→ Record list
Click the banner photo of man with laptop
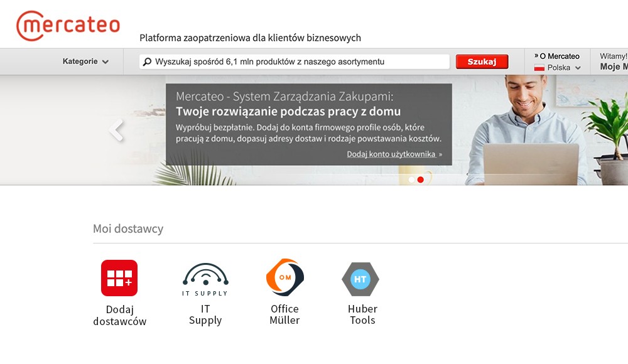Viewport: 628px width, 364px height. pos(528,132)
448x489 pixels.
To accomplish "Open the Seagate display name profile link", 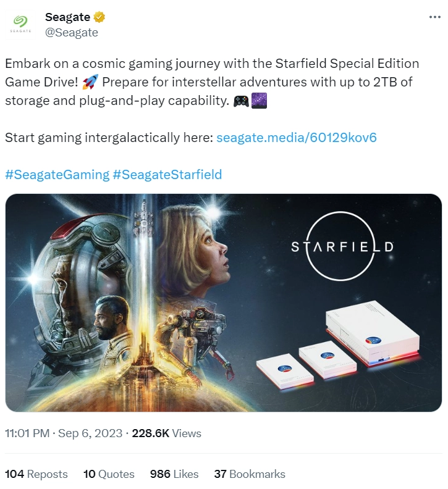I will pyautogui.click(x=67, y=17).
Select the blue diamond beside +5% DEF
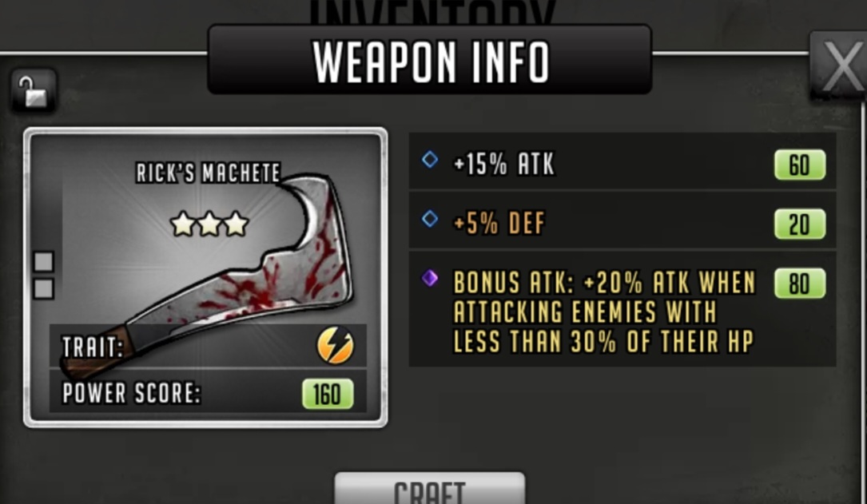Viewport: 867px width, 504px height. pos(430,220)
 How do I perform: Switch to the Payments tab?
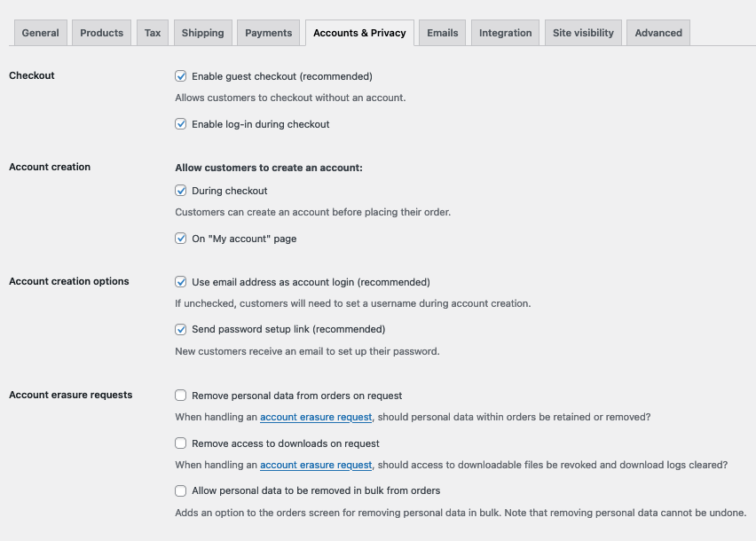[268, 32]
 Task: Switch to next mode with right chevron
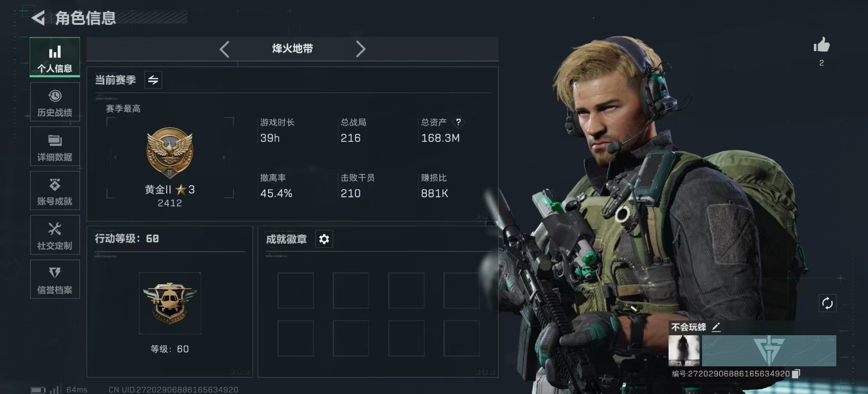360,49
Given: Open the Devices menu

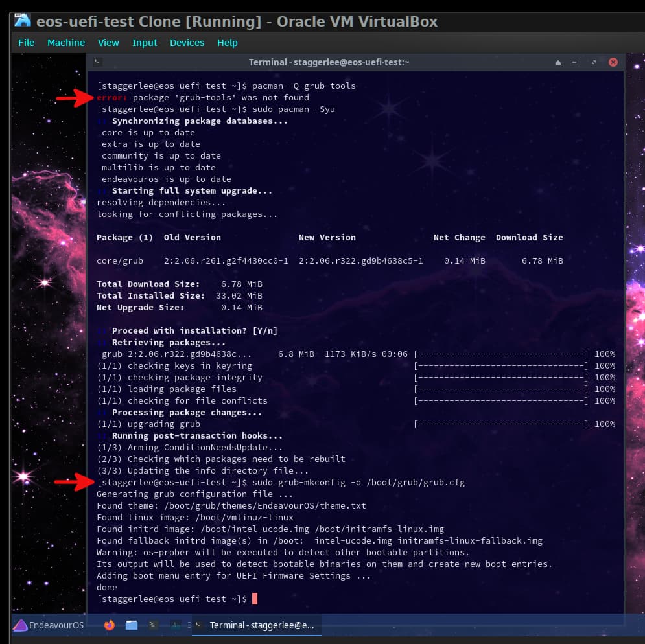Looking at the screenshot, I should point(187,43).
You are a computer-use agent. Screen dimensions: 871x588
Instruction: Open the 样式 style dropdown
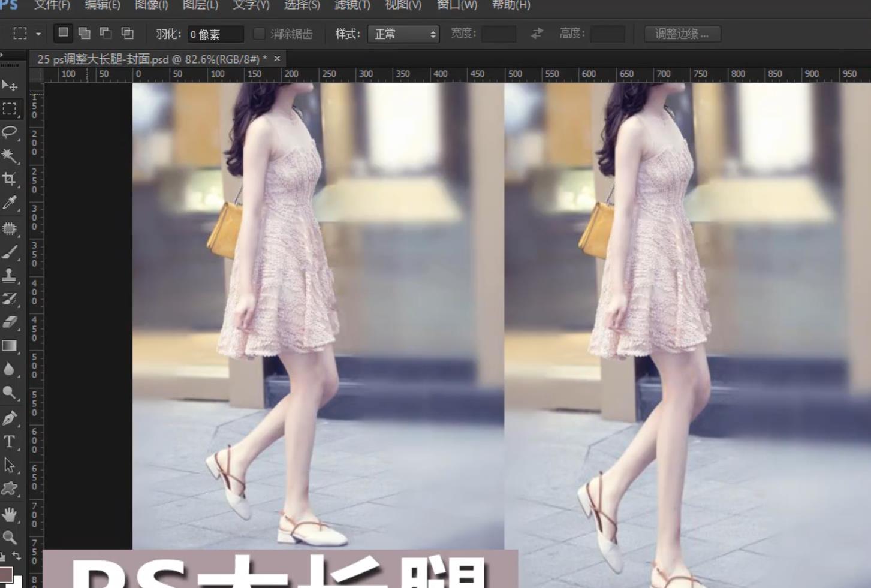coord(403,34)
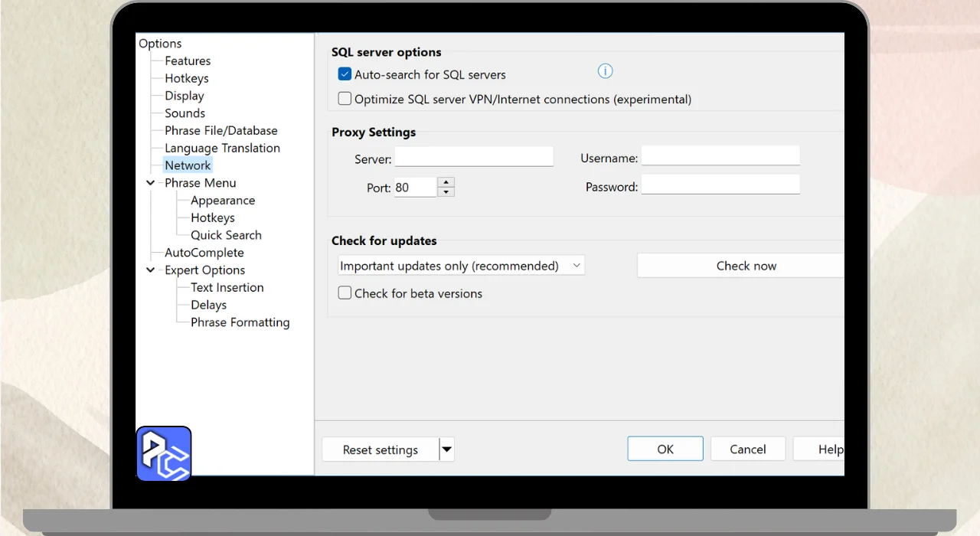Open the Reset settings dropdown arrow
Screen dimensions: 980x536
click(447, 449)
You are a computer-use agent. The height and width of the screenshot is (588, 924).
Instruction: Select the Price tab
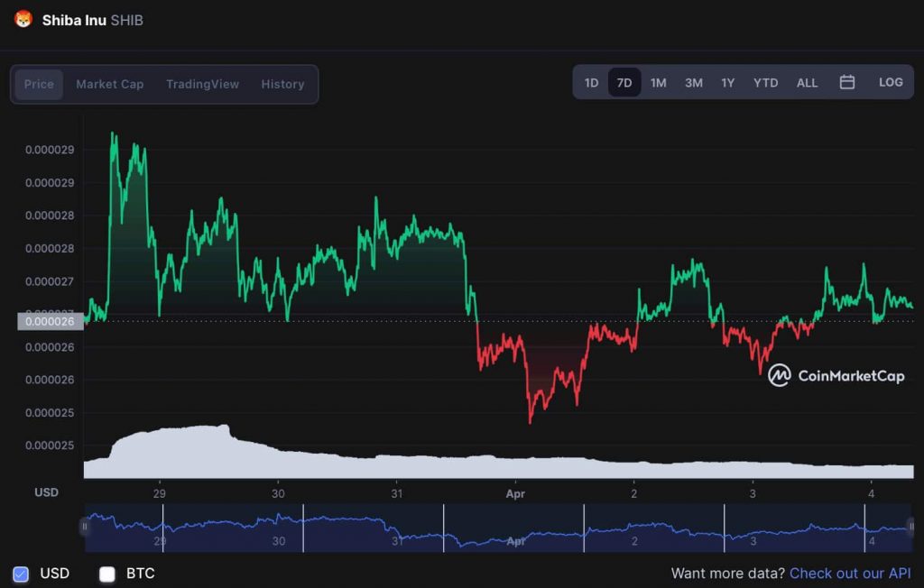38,84
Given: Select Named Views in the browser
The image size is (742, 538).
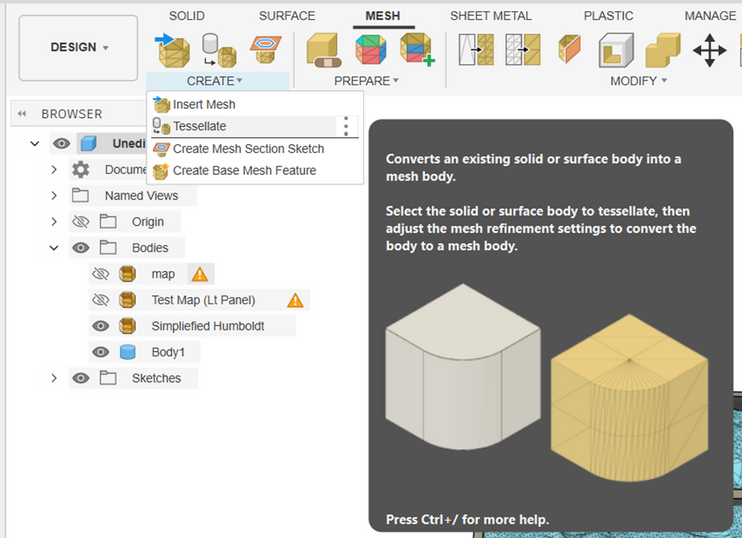Looking at the screenshot, I should point(141,196).
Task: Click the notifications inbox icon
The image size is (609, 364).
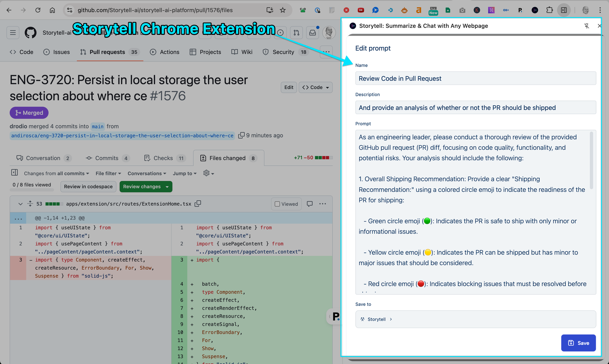Action: pyautogui.click(x=313, y=33)
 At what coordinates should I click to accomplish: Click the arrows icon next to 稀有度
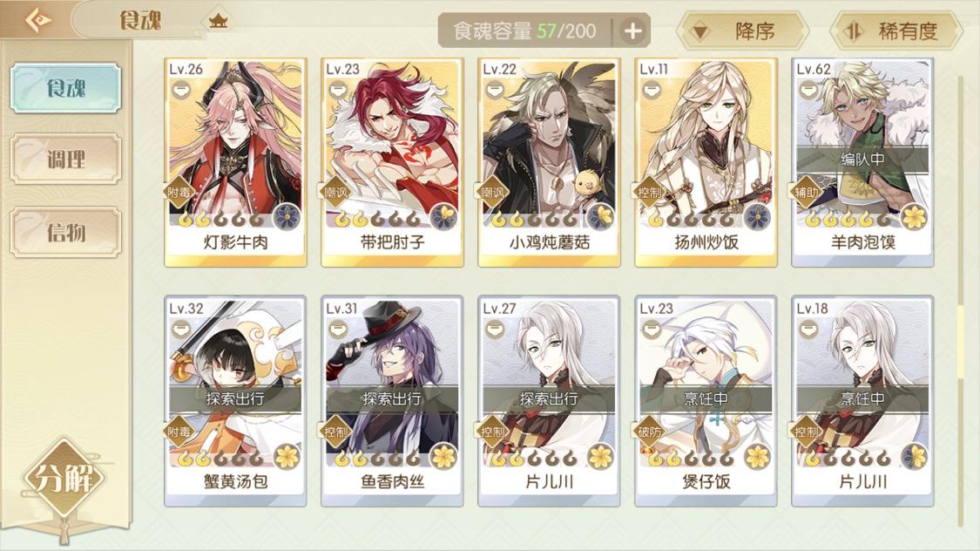pyautogui.click(x=853, y=31)
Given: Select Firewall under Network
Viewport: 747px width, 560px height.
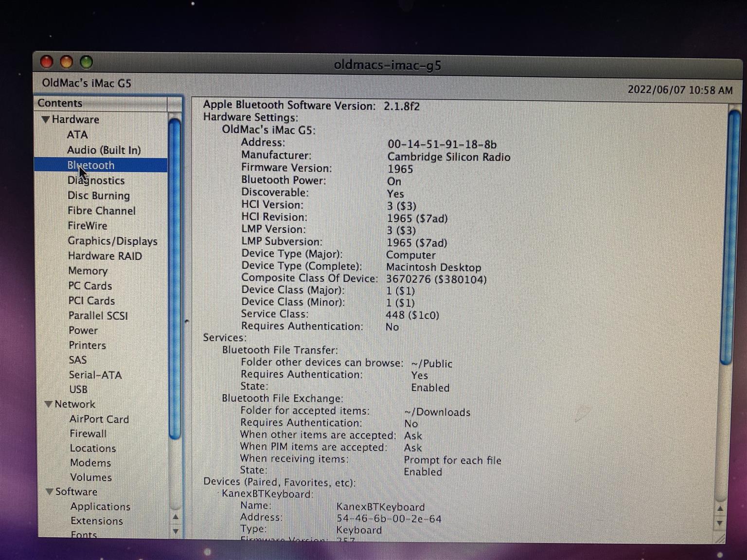Looking at the screenshot, I should coord(88,434).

→ Aim of the exercise
Turn the lines of the entries into a numbered list, starting at the line that contains "You are a computer-use agent. The" and ending at the last line of the entries, with both ends included. Skip blank lines, and leave the pictures out.

→ Response to the task
1. You are a computer-use agent. The height and width of the screenshot is (588, 924).
2. Instruction: Select the Price tab
3. 38,84
4. Given: Select Named Views in the browser
5. The image size is (742, 538).
6. Looking at the screenshot, I should point(141,196).
7. Task: Click the notifications inbox icon
8. The image size is (609, 364).
9. Action: pyautogui.click(x=313, y=33)
10.  At what coordinates should I click to accomplish: Click the arrows icon next to 稀有度
11. pyautogui.click(x=853, y=31)
12. Given: Select Firewall under Network
13. Viewport: 747px width, 560px height.
14. Looking at the screenshot, I should coord(88,434).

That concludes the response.